PROBLEM REQUIREMENTS: List each line of the data that holds the word "About".

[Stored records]
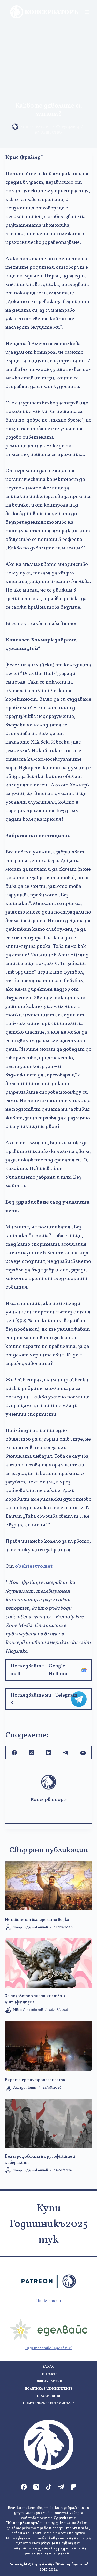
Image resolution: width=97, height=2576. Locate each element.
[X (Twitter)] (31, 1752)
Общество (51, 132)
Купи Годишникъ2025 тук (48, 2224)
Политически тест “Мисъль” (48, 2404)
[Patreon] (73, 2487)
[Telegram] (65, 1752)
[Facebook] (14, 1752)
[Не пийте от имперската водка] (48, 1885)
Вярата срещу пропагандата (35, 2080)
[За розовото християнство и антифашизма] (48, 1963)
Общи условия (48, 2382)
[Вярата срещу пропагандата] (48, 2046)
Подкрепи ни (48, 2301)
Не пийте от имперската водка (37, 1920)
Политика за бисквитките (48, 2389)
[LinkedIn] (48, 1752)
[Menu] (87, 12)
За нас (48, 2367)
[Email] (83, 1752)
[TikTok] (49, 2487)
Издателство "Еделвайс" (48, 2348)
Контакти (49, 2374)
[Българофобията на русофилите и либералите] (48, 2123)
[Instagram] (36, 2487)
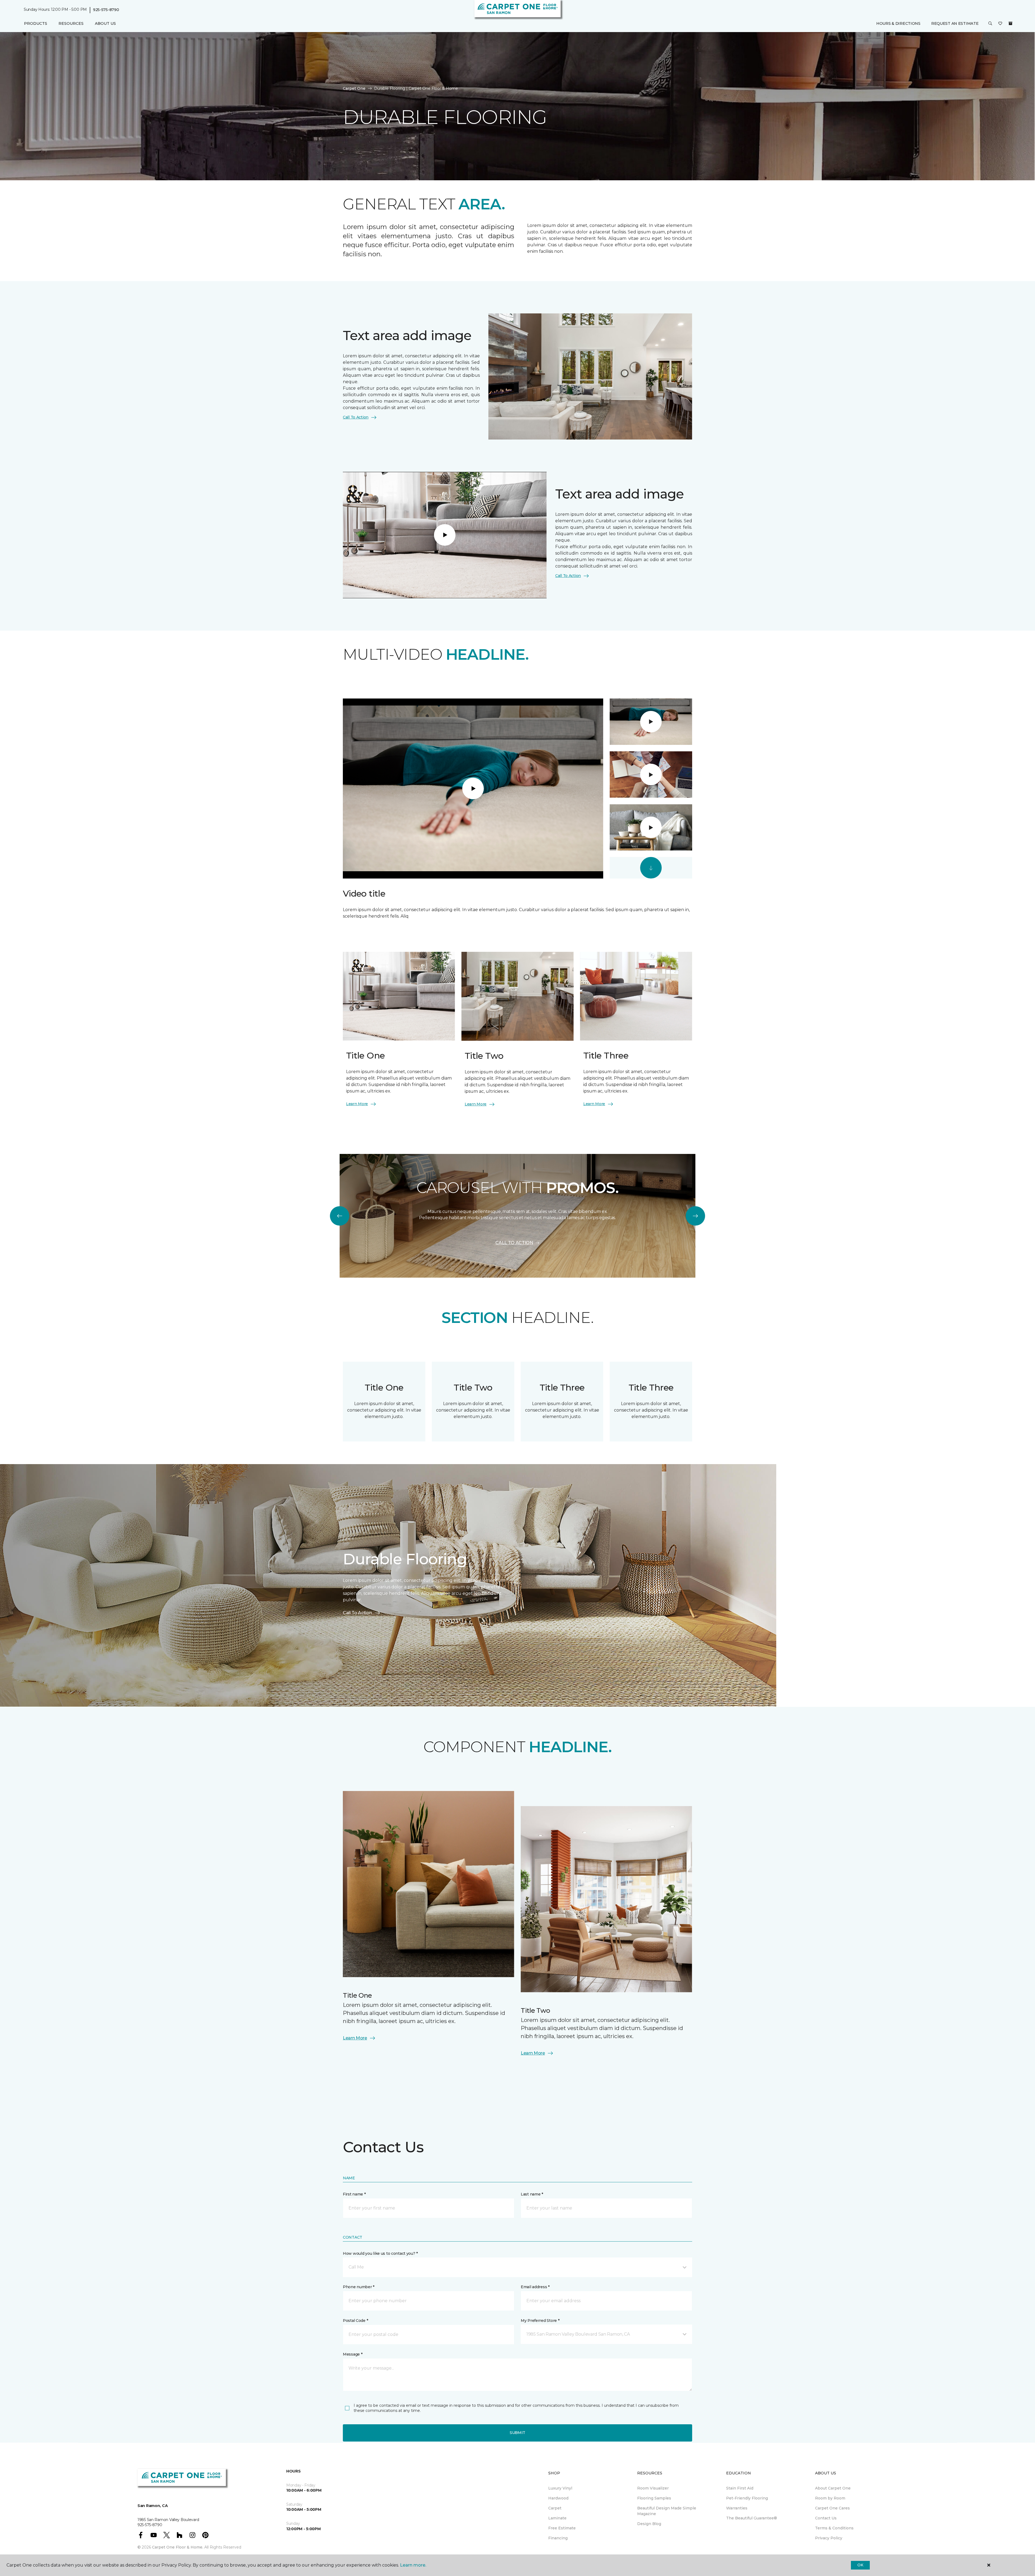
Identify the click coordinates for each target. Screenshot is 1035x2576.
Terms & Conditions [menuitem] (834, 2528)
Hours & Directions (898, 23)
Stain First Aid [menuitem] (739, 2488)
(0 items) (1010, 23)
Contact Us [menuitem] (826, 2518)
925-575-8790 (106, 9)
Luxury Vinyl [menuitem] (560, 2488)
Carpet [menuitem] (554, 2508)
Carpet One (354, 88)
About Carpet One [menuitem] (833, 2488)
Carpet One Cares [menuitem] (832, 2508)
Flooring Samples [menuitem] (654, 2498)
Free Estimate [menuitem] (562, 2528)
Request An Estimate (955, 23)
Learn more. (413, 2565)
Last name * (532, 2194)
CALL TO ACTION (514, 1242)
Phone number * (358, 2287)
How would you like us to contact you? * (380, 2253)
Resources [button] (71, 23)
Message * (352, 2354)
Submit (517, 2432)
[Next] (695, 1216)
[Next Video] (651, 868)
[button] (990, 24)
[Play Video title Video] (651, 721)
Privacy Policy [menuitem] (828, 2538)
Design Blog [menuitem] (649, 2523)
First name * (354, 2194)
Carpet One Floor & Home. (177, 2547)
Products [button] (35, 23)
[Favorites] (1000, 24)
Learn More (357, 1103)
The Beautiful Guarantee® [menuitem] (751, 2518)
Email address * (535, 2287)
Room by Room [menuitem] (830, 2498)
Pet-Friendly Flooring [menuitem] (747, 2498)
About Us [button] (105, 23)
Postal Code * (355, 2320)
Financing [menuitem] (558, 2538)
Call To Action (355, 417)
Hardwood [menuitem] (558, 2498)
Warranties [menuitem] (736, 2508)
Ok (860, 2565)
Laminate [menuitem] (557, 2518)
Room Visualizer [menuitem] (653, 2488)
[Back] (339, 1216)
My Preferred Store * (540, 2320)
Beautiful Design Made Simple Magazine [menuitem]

OUTPUT BELOW:
About Carpet One [menuitem] (833, 2488)
About Us [button] (105, 23)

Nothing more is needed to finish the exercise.